CONSIGNE: Recopiez toutes les lignes ci-dessous à l'identique, sans rien y changer.

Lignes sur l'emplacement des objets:
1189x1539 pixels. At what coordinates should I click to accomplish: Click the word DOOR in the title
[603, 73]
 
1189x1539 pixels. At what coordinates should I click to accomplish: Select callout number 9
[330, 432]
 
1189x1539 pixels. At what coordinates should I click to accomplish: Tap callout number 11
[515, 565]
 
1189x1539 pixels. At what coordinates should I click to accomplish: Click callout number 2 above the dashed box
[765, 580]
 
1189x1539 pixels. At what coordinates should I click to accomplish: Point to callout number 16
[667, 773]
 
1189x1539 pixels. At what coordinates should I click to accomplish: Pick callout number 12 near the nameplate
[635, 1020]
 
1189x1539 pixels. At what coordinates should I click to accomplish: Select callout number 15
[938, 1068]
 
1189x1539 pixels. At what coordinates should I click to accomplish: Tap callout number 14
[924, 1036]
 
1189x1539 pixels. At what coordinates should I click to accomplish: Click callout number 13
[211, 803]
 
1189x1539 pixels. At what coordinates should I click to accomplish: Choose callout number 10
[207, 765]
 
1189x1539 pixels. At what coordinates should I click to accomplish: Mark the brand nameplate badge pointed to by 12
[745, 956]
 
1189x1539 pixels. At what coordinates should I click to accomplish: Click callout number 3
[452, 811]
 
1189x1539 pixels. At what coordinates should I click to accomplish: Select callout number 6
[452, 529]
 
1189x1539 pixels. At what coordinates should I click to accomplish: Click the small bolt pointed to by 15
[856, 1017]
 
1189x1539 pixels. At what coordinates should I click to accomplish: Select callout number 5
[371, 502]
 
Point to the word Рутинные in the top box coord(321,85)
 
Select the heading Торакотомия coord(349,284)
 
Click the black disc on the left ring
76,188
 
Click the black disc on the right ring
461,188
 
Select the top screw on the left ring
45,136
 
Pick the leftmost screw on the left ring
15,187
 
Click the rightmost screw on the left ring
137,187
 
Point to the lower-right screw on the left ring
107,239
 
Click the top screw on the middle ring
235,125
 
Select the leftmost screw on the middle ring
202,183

BONNE RÉPONSE:
1189x1539 pixels. At what coordinates should I click to accomplish: Click the word DOOR in the title
[603, 73]
 
1189x1539 pixels. At what coordinates should I click to accomplish: Select callout number 9
[330, 432]
 
1189x1539 pixels. At what coordinates should I click to accomplish: Tap callout number 11
[515, 565]
 
1189x1539 pixels. At what coordinates should I click to accomplish: Click callout number 2 above the dashed box
[765, 580]
 
1189x1539 pixels. At what coordinates should I click to accomplish: Point to callout number 16
[667, 773]
 
1189x1539 pixels. At what coordinates should I click to accomplish: Pick callout number 12 near the nameplate
[635, 1020]
 
1189x1539 pixels. At what coordinates should I click to accomplish: Select callout number 15
[938, 1068]
 
1189x1539 pixels. At what coordinates should I click to accomplish: Tap callout number 14
[924, 1036]
 
1189x1539 pixels. At what coordinates should I click to accomplish: Click callout number 13
[211, 803]
 
1189x1539 pixels. At what coordinates should I click to accomplish: Choose callout number 10
[207, 765]
 
1189x1539 pixels. At what coordinates should I click to accomplish: Mark the brand nameplate badge pointed to by 12
[745, 956]
 
1189x1539 pixels. At what coordinates should I click to accomplish: Click callout number 3
[452, 811]
 
1189x1539 pixels. At what coordinates should I click to accomplish: Select callout number 6
[452, 529]
 
1189x1539 pixels. At what coordinates should I click to accomplish: Click the small bolt pointed to by 15
[856, 1017]
 
1189x1539 pixels. At what coordinates should I click to accomplish: Select callout number 5
[371, 502]
 
Point to the word Рутинные in the top box coord(321,85)
 
Select the heading Торакотомия coord(349,284)
 
Click the black disc on the left ring
76,188
 
Click the black disc on the right ring
461,188
 
Select the top screw on the left ring
45,136
 
Pick the leftmost screw on the left ring
15,187
 
Click the rightmost screw on the left ring
137,187
 
Point to the lower-right screw on the left ring
107,239
 
Click the top screw on the middle ring
235,125
 
Select the leftmost screw on the middle ring
202,183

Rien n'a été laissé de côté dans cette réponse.